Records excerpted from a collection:

::::::::::

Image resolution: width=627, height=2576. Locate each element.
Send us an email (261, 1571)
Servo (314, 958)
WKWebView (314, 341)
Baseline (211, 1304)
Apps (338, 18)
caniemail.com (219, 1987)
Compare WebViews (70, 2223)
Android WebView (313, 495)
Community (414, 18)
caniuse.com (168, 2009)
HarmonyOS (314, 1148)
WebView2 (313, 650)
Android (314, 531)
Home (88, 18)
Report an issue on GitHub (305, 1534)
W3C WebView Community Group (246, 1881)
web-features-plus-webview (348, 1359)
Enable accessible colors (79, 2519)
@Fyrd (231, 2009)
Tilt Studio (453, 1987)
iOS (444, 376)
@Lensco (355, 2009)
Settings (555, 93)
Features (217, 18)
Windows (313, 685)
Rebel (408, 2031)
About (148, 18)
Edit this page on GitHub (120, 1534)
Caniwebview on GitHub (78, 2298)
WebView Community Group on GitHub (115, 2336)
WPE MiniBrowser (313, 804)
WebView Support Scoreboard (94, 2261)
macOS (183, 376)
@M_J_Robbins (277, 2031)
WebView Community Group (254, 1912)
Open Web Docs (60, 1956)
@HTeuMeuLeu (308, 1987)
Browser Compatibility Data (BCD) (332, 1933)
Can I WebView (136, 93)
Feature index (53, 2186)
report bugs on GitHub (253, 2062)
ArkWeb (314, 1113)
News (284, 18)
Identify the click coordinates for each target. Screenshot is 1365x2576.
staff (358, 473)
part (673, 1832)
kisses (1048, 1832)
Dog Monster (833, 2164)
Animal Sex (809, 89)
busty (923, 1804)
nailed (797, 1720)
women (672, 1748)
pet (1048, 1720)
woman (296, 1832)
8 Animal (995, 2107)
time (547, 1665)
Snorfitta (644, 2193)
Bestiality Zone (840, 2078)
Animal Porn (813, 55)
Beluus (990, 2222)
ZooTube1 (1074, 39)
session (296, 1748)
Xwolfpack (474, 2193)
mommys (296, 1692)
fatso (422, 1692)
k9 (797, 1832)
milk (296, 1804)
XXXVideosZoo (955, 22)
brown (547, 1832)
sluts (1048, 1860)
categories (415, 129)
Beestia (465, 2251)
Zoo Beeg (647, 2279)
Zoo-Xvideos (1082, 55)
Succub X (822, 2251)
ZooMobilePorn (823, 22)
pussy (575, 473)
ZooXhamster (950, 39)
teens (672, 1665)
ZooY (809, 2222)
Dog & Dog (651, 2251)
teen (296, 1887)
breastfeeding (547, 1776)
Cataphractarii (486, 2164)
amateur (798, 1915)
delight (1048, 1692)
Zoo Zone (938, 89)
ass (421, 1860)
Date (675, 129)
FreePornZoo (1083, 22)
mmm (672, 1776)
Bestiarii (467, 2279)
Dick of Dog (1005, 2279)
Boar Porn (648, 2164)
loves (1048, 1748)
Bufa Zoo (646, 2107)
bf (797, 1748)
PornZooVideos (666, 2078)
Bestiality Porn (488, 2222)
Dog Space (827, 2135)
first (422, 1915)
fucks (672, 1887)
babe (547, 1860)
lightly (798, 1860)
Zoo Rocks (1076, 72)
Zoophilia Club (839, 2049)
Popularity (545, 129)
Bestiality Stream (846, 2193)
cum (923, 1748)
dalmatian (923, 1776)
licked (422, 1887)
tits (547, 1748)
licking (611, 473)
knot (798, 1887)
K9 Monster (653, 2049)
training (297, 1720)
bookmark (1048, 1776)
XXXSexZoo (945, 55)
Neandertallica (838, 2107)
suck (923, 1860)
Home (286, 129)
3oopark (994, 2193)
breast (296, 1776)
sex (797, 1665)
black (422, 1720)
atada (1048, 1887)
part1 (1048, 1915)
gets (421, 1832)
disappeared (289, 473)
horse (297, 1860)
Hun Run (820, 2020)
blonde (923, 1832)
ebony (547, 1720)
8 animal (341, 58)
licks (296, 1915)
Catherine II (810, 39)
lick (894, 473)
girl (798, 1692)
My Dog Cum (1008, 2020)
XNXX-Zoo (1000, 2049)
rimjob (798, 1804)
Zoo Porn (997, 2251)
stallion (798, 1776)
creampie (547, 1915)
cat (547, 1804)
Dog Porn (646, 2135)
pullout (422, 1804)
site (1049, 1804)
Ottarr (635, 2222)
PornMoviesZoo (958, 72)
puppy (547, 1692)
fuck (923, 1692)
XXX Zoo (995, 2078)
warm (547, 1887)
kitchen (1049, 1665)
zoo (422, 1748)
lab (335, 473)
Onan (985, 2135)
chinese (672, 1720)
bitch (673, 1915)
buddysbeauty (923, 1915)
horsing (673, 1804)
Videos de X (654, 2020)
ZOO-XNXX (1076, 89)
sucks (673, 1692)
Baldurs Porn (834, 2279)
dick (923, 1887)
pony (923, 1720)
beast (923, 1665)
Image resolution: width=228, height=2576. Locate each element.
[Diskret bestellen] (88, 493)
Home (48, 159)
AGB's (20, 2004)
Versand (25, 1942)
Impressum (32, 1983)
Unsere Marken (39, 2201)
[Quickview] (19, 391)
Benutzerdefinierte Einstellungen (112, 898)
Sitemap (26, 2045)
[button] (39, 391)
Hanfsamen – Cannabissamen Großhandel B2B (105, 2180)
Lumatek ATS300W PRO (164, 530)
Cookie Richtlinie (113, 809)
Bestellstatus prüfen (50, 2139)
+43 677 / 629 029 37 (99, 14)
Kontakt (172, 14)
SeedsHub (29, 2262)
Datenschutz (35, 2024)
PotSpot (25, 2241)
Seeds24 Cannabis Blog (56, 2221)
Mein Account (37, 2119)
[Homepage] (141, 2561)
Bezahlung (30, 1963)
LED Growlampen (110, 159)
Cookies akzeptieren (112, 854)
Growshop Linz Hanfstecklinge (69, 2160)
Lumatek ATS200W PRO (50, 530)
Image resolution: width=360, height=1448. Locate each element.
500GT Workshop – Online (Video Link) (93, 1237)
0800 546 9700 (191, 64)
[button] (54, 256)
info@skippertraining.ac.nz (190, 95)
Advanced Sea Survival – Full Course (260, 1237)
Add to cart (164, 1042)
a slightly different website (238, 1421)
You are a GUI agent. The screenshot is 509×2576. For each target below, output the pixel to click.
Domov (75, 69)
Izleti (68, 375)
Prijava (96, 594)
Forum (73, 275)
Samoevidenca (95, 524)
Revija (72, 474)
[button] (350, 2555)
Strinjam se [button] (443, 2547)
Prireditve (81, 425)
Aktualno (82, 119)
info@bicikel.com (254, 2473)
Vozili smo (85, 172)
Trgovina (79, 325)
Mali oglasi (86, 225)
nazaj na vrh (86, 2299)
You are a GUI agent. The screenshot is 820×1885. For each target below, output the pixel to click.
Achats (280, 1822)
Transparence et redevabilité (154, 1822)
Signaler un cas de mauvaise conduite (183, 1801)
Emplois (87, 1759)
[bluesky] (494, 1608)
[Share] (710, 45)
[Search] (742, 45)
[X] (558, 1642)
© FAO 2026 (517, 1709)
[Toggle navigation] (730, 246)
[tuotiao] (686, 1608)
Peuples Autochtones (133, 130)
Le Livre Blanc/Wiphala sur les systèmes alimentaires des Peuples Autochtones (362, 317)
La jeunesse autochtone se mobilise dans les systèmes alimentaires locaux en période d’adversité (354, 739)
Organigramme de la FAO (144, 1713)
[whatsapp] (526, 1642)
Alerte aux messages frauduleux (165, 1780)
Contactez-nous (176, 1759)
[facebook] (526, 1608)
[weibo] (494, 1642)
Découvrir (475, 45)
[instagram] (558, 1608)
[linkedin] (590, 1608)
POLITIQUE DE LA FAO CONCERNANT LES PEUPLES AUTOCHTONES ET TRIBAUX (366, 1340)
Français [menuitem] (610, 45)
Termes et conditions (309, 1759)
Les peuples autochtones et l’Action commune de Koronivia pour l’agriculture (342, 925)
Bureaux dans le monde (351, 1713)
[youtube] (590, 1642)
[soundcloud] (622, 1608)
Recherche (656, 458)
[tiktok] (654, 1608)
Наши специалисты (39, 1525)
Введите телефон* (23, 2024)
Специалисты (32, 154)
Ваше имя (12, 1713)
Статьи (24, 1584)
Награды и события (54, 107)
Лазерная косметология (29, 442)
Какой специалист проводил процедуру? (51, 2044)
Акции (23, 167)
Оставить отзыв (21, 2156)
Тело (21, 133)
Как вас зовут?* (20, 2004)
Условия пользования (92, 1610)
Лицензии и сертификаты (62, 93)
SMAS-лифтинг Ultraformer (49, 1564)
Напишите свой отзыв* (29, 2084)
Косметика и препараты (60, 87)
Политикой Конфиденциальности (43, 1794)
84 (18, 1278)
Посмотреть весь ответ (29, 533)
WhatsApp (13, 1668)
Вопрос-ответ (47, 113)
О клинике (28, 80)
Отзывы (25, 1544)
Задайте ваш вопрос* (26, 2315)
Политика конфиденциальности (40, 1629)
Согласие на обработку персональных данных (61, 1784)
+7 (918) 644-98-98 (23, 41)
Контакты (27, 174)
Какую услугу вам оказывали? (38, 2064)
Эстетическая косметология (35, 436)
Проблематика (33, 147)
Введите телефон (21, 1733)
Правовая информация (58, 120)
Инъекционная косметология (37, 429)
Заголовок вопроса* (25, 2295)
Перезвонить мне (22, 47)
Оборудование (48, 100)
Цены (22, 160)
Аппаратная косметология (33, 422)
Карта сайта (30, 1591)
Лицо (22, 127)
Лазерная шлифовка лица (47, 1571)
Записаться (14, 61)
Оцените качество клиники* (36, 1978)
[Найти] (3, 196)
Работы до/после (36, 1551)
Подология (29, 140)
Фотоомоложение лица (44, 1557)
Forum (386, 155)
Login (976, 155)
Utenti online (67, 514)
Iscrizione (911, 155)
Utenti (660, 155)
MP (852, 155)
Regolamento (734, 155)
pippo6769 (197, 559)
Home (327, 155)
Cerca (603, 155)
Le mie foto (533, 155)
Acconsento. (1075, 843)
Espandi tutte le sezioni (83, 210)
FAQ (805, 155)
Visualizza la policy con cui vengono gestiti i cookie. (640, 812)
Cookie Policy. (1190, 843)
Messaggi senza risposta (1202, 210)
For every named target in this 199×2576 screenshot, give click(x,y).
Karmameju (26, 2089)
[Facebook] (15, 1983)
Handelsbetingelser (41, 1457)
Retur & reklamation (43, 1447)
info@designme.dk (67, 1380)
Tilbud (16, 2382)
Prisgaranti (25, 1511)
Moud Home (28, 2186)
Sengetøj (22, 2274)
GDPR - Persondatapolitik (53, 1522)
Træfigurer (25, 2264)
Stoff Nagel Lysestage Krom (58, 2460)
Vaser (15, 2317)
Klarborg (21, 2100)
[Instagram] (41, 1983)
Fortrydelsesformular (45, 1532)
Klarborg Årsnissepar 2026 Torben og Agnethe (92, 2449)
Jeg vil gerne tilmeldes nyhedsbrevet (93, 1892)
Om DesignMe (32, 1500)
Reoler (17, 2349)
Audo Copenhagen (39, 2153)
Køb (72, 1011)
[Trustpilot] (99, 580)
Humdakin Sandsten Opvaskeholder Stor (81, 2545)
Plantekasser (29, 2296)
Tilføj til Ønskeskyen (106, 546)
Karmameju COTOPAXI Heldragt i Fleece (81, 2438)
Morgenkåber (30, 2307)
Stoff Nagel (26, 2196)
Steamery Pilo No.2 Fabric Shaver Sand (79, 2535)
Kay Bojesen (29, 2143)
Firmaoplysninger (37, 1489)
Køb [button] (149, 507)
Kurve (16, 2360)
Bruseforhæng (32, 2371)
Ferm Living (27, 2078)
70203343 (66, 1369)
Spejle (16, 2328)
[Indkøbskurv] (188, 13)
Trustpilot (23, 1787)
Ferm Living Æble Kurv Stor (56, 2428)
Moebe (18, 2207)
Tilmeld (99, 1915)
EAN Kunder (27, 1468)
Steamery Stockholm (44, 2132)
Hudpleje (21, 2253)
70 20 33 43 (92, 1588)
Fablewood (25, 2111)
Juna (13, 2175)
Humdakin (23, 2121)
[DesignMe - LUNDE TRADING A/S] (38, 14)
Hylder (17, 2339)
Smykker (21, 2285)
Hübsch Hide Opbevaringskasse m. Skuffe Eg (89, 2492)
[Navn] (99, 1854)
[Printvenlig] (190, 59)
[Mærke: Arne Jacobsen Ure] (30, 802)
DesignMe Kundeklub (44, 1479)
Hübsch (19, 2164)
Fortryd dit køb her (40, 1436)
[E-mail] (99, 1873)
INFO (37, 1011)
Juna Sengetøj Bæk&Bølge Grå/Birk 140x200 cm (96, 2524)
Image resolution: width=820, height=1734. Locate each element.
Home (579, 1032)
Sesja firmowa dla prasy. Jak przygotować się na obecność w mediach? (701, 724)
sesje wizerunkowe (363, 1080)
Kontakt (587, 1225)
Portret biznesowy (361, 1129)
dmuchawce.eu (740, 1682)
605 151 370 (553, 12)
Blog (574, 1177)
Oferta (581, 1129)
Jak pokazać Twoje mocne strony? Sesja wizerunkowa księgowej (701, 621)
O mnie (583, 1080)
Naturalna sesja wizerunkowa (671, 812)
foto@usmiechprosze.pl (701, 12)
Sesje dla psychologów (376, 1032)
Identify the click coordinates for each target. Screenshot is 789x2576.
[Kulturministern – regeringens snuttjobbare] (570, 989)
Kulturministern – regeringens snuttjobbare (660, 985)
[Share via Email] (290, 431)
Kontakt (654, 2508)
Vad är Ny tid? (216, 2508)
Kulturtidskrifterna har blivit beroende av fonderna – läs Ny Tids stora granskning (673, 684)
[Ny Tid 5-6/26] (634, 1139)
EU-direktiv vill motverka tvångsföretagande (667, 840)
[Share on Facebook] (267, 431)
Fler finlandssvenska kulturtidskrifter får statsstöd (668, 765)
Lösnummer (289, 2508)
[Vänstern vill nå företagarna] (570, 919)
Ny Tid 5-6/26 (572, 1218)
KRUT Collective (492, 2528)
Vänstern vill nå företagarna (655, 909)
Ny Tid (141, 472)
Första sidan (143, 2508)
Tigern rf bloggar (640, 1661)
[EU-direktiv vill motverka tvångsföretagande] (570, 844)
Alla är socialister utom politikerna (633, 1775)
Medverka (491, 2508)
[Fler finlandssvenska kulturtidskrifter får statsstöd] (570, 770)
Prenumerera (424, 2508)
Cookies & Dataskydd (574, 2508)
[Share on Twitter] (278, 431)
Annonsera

::::::::::

• TASK TO COMPLETE: Using the data above, reproduce exactly the lines from the line that contains "Strinjam se [button] (443, 2547)" through the line that contains "[linkedin] (590, 1608)", including both.

• SOLUTION TO THIS TASK:
Strinjam se [button] (443, 2547)
Prireditve (81, 425)
Aktualno (82, 119)
info@bicikel.com (254, 2473)
Vozili smo (85, 172)
Trgovina (79, 325)
Mali oglasi (86, 225)
nazaj na vrh (86, 2299)
You are a GUI agent. The screenshot is 820×1885. For each target below, output the pixel to click.
Achats (280, 1822)
Transparence et redevabilité (154, 1822)
Signaler un cas de mauvaise conduite (183, 1801)
Emplois (87, 1759)
[bluesky] (494, 1608)
[Share] (710, 45)
[Search] (742, 45)
[X] (558, 1642)
© FAO 2026 (517, 1709)
[Toggle navigation] (730, 246)
[tuotiao] (686, 1608)
Peuples Autochtones (133, 130)
Le Livre Blanc/Wiphala sur les systèmes alimentaires des Peuples Autochtones (362, 317)
La jeunesse autochtone se mobilise dans les systèmes alimentaires locaux en période d’adversité (354, 739)
Organigramme de la FAO (144, 1713)
[whatsapp] (526, 1642)
Alerte aux messages frauduleux (165, 1780)
Contactez-nous (176, 1759)
[facebook] (526, 1608)
[weibo] (494, 1642)
Découvrir (475, 45)
[instagram] (558, 1608)
[linkedin] (590, 1608)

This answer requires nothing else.